Discovered in the 1960s, messenger RNA (mRNA) has stepped out of the shadow of its more famous cousin, DNA. DNA is the master genetic code in our cells — the carrier of inheritance that endures for a lifetime and beyond. mRNA, by contrast, is a short-lived molecule designed to carry DNA’s genetic instructions to the cell’s protein-making machinery. This temporary nature gives mRNA one of its most powerful features: the ability to direct protein production in a controllable way, with potentially far-reaching effects on health.
Importantly, mRNA molecules administered as vaccines have no effect on the genome itself. They serve only as temporary instructions for making proteins that create the desired immune response or therapeutic effect, after which the mRNA is rapidly broken down. These are the same mechanisms our bodies use every day to make essential proteins like insulin, hemoglobin and antibodies.
Built on these realizations, since the early 2000s, scientists have developed and refined mRNA technology to teach the human body how to create new defenses against disease. Development of mRNA-based vaccines and therapeutics was well-advanced by the time COVID-19 emerged, including years of drug design, manufacturing optimization, safety testing, animal studies, and early-stage clinical trials targeting viral diseases and cancers. The decades of groundwork paid off and allowed scientists and clinicians to develop COVID-19 vaccines quickly without compromising regulatory rigor or patient safety. Far from being “rushed” or “untested,” as frequently claimed by mRNA critics, the vaccines received rapid regulatory approval because they were safe and provided strong protection against the virus.
The mRNA vaccines developed during Operation Warp Speed became the main line of defense against COVID-19 and saved tens of millions of lives worldwide. This bipartisan, science-driven collaboration is one of America’s proudest achievements. Large-scale safety data, now covering more than 13 billion doses administered, show that serious side effects are exceedingly rare, comparable to or lower than those from conventional vaccines. By any standard of modern medicine, mRNA vaccines are safe, effective and among the best-studied medical interventions in history.
Building upon the Operation Warp Speed advances, researchers are applying mRNA technology to infectious and genetic diseases once thought intractable.
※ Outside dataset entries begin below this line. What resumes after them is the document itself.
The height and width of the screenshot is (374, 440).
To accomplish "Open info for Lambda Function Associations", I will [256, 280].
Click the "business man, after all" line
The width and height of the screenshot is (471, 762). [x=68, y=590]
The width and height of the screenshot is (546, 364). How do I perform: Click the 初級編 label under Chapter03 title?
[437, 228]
This includes many cancers, genetic disorders such as cystic fibrosis, infectious diseases such as malaria, rare inherited disorders and potential pandemic viruses. Because of the simplicity of designing mRNA instructions and coding these into manufacturing systems, these medicines can adapt quickly to the changing biology of cancer or infectious disease. mRNA is a highly effective tool that can coexist with viral, protein- and cell-based approaches to promote human health and strengthen the broader vaccine ecosystem.
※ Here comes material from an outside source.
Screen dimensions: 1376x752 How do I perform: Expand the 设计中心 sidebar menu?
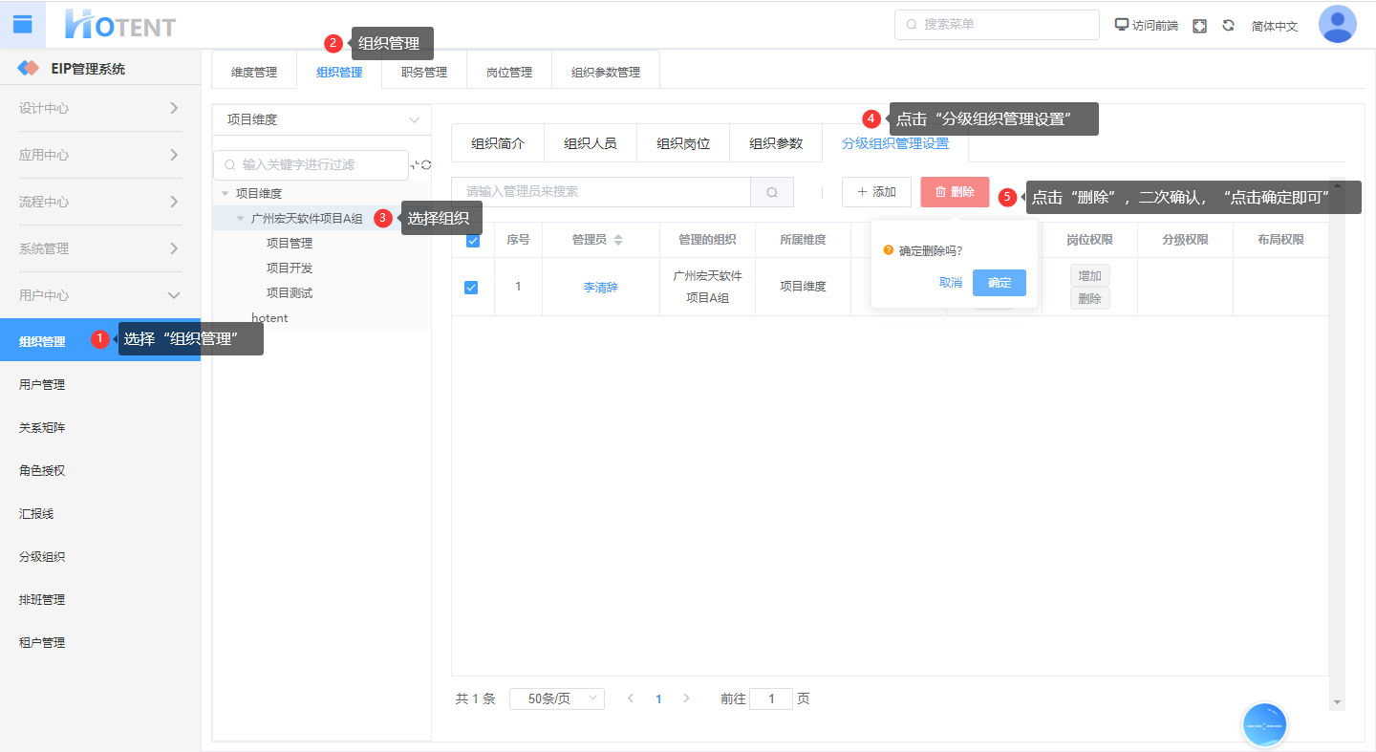100,108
Critics of mRNA technology have cited the erosion of public trust as a reason to cut mRNA funding. Yet much of this skepticism stems from misinformation about the COVID-19 vaccines. While frustration over the pandemic-era shutdowns and vaccine mandates may be understandable, these policies should not be invoked as reasons to abandon mRNA technology.
The United States has long been the world leader in biomedical innovation. mRNA-based medicines represent a tremendous advance in our ability to prevent and treat disease and deserve to be supported with continued development. Excluding mRNA from our medical armamentarium would hand key components of tomorrow’s pharmaceutical industries to other countries working to extend mRNA’s capabilities.
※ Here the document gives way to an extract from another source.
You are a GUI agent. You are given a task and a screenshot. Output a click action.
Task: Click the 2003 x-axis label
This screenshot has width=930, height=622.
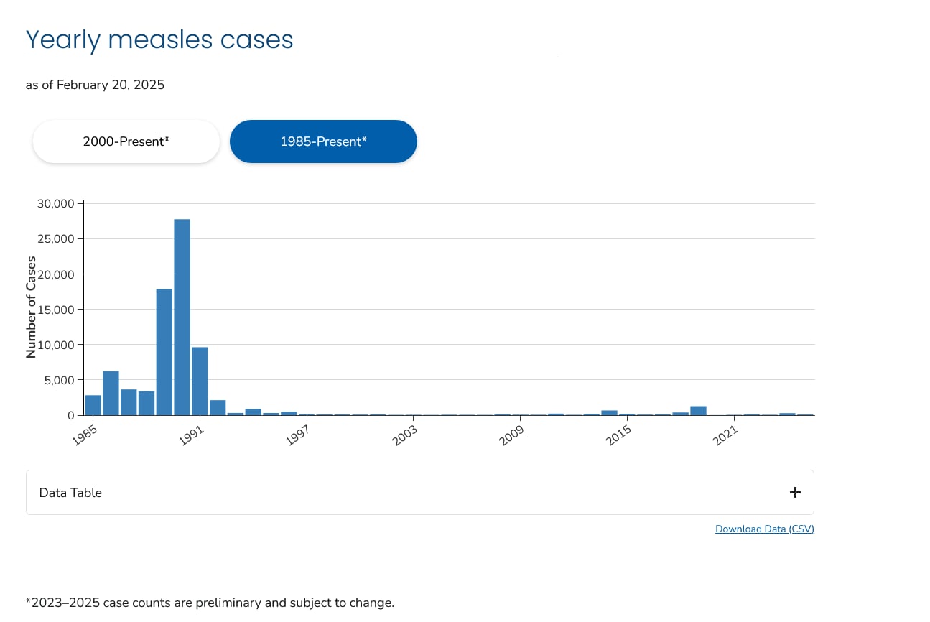404,435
The Human Genome Project mapped the blueprint of human biology and opened the door to understanding the genetic roots of disease. Now mRNA, DNA’s short-lived cousin, has stepped into the spotlight as a uniquely powerful therapeutic tool — one that has already saved tens of millions of lives and holds promise for treating diseases we once thought incurable. We should be nurturing mRNA science, not dismissing it — and ensuring that America remains the place where life-saving technologies are discovered, perfected and shared with the world.
Burch is chief executive officer of Primrose Bio, a San Diego-based biotechnology company. Zieler, Ph.D., is chief technology officer of Primrose Bio.